Rewrite the data from the line with "The width and height of the screenshot is (902, 399)." up to and including the last line of the data, replacing "Options" with "Settings" and leaving everything else unchanged.
* Begin Data to use *
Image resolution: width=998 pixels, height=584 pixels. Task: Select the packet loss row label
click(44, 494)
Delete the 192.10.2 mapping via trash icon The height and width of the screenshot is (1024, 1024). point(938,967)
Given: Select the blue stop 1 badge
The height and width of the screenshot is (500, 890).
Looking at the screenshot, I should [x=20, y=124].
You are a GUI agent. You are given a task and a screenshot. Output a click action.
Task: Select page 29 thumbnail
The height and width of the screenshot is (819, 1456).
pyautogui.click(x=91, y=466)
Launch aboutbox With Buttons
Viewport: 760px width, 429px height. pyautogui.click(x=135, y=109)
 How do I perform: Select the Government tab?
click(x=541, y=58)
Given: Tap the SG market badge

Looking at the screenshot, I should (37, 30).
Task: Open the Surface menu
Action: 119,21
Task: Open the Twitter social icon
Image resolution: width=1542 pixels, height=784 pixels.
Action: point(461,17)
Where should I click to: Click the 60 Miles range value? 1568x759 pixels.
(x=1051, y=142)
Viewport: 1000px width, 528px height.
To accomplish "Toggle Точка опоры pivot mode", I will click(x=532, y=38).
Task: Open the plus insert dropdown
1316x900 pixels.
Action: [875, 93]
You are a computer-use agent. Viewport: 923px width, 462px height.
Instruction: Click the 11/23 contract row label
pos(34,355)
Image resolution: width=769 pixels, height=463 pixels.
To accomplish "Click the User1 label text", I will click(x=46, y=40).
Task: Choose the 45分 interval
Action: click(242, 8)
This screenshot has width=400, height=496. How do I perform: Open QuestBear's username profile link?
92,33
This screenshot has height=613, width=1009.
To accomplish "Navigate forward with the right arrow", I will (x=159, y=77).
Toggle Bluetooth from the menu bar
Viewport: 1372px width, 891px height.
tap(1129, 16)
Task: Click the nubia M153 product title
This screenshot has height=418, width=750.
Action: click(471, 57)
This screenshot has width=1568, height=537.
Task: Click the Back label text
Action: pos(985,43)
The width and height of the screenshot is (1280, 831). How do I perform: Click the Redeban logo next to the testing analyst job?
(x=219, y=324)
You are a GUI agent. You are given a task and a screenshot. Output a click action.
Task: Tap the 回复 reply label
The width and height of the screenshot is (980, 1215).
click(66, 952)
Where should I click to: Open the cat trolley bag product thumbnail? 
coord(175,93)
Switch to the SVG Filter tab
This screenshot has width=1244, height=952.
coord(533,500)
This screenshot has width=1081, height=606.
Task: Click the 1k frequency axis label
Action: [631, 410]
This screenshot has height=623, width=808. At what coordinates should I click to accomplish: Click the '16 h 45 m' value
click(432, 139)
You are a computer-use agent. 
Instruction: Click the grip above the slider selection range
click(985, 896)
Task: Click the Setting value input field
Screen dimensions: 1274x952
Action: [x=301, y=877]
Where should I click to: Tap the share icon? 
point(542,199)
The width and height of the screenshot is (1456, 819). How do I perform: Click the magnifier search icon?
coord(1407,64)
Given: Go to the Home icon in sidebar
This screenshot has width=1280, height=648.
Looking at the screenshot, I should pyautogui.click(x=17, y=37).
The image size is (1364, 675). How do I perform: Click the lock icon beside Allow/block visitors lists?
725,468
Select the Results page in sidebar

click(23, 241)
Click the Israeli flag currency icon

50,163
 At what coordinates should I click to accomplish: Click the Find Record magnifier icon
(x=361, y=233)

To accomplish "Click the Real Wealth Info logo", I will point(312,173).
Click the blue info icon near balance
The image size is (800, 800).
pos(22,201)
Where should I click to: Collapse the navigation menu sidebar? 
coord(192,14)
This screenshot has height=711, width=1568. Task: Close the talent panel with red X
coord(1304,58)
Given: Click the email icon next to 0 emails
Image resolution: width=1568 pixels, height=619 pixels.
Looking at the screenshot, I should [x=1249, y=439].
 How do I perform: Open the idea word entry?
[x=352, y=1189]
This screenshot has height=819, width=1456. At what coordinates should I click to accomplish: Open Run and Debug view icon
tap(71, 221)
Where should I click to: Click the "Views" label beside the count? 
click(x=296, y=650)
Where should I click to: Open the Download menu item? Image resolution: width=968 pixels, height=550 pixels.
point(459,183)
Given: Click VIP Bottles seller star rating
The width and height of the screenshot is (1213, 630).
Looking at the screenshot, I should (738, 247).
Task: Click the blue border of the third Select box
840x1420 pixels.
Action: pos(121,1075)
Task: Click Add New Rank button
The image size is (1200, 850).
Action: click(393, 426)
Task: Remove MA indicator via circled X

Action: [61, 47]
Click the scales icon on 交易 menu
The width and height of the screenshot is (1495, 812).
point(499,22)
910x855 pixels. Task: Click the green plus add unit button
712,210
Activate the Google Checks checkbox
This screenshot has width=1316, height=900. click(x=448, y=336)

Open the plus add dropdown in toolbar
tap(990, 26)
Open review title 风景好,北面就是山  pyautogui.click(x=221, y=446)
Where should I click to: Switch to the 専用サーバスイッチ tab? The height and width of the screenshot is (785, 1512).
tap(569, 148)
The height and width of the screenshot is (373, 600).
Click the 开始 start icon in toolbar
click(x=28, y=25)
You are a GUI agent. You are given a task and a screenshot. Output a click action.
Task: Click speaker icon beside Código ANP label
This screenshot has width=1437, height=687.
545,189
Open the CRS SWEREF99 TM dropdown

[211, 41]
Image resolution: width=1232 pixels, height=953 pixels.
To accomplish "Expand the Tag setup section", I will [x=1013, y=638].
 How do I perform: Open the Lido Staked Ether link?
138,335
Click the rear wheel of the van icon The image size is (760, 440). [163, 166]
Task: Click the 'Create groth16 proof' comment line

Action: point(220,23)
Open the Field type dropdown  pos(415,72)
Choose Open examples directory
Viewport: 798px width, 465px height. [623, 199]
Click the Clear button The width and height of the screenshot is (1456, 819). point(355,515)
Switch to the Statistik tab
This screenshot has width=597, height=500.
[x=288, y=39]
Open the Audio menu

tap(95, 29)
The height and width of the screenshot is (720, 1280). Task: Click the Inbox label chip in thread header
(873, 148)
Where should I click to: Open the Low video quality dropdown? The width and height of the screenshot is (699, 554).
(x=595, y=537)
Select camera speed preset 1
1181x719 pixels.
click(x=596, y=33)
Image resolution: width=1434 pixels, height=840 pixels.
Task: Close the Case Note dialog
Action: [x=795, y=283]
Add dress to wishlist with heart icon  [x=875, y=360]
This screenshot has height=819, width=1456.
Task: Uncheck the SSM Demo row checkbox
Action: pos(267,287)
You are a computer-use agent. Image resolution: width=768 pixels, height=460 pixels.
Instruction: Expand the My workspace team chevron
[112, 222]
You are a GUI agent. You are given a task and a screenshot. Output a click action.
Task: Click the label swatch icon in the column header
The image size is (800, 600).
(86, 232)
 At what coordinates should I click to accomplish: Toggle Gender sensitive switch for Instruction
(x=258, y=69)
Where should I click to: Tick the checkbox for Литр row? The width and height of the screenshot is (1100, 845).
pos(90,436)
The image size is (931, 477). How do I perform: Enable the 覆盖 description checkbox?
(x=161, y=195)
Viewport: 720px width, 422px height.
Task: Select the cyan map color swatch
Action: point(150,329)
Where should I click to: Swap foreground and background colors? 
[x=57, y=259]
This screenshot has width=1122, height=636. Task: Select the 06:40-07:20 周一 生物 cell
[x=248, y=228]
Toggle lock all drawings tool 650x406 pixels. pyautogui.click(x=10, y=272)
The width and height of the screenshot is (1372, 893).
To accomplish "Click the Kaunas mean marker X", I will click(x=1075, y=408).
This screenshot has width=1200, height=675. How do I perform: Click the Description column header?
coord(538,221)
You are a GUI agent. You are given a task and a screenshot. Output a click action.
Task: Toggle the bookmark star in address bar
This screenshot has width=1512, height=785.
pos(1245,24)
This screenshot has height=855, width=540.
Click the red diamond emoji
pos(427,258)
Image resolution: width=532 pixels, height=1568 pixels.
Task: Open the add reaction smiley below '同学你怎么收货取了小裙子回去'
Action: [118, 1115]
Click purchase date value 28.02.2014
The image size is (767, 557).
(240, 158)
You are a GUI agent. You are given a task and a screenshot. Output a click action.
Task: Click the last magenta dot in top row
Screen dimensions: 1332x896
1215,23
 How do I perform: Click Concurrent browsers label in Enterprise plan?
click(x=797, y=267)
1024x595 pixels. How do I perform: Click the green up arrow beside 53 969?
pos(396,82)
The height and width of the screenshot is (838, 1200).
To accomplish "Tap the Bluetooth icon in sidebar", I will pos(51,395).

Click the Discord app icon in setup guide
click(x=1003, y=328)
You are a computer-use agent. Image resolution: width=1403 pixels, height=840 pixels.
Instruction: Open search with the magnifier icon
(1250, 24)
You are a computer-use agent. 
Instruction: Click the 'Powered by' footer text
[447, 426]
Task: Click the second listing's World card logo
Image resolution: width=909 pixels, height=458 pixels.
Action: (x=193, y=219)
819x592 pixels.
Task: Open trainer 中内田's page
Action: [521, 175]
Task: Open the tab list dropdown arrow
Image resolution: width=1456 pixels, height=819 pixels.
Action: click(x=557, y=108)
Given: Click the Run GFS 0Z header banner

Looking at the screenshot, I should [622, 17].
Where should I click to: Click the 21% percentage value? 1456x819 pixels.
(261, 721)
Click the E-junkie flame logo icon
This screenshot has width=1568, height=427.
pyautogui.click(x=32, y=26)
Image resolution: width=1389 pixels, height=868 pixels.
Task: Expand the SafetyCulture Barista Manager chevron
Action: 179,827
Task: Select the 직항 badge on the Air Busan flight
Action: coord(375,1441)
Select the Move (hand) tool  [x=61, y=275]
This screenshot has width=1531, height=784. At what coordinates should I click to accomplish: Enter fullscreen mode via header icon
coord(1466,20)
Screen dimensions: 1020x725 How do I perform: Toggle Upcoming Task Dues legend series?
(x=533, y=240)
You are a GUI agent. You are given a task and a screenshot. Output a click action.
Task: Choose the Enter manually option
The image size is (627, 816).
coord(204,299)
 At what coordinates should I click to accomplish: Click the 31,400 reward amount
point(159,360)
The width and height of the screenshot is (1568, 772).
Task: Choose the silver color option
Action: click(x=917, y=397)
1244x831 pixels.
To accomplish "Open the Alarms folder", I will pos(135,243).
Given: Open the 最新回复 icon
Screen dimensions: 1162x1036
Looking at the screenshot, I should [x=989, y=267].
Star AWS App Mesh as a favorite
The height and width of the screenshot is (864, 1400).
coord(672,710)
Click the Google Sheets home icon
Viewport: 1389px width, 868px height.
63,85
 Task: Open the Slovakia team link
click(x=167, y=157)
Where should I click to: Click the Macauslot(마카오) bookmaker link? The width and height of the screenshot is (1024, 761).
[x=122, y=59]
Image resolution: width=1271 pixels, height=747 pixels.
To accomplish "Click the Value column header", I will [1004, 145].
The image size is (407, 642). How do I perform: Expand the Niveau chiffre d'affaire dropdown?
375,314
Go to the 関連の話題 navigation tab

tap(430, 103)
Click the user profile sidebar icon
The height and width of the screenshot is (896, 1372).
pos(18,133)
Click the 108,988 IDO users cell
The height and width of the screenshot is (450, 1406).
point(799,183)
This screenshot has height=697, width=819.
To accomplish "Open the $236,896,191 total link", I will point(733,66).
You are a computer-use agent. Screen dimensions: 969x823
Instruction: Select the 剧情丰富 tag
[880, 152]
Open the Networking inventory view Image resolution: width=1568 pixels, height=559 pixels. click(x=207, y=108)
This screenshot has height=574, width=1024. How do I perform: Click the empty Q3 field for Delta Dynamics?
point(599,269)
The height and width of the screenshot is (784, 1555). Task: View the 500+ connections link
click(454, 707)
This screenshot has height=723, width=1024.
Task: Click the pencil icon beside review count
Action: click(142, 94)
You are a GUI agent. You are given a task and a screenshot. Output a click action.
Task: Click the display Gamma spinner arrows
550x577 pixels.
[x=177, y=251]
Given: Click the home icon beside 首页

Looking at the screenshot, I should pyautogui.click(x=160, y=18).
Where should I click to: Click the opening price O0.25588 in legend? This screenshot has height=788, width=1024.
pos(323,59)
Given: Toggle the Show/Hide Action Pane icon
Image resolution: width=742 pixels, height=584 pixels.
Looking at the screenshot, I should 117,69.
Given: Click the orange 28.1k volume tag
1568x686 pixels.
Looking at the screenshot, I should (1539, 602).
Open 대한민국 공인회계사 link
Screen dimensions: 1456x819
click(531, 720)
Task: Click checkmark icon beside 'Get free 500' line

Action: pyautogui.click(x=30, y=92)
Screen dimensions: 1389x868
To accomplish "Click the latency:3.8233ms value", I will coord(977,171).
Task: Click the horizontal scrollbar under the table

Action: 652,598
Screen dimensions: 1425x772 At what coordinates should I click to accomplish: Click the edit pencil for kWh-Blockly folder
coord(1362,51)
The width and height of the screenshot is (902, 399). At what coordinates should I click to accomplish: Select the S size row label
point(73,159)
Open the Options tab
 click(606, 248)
* End Data to use *
> _Full answer_
The width and height of the screenshot is (902, 399). At what coordinates should I click to accomplish: Select the S size row label
point(73,159)
Open the Settings tab
 click(606, 248)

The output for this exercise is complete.